### Excerpt ###

The one thing about exponentials that many of us would remember from school calculus is that they have the special property of remaining unaltered on differentiation: the derivative of e^x is also e^x. But we may not have fully absorbed the significance of this property for grasping the notion of exponential growth. I certainly hadn't, until very recently.

So let's look at it this way. Consider first a quantity n which grows linearly with time. This means that the growth function is n(t) = n0 + at, where n0 is the value of n at t=0, and 'a' is the growth per unit time or the slope of the growth line. The first time derivative of this function is n'(t) = a. And the second time derivative is n''(t) = 0. So, using the analogy with physical motion, one can think of linear growth as having a constant speed (a) and zero acceleration. Sounds pretty unremarkable, right?

### Supplied data ###

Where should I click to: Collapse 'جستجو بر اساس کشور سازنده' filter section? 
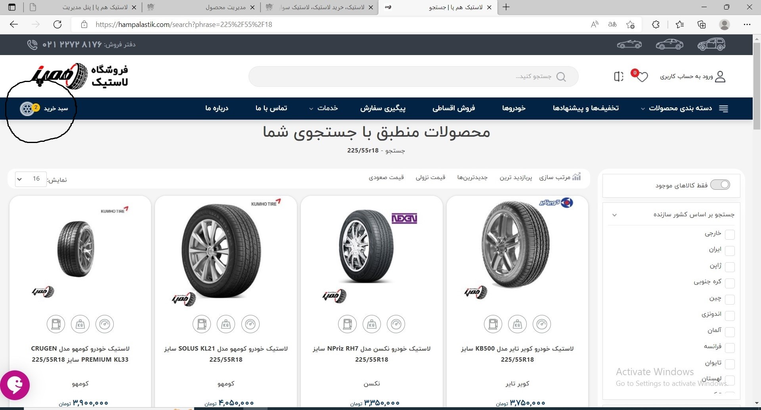[614, 215]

###

__Exercise instructions__
• a. In the passage on exponential growth, what does the quantity 'a' represent in the linear growth function?
• b. Continue the passage on exponential growth, starting right after its final sentence.

__Results__
• a. It is the growth per unit time, or the slope of the growth line.

• b.
Now let's think of exponential growth in the same way. Here the growth function is n(t) = n0.e^(at); 'a' in this case becomes proportional to the inverse of the doubling time (a phrase we have heard quite frequently of late). Consider the time derivatives again: from the above-mentioned special property, we can say straight away that the first time derivative will also be an exponential, and hence the second time derivative will also be an exponential, and so on ad infinitum. To write them down exactly: n'(t) = (n0.a).e^(at) and n''(t) = (n0.a^2).e^(at). So both of them are exponentials with exactly the same doubling time as for n(t); just the initial values have changed. In terms of our physical analogy, exponential growth corresponds to the speed of growth itself growing exponentially (doubling) at the same rate, which in turn implies the acceleration also doubling at the same rate, which in turn implies; put this way, it's rather remarkable (and scary), is it not?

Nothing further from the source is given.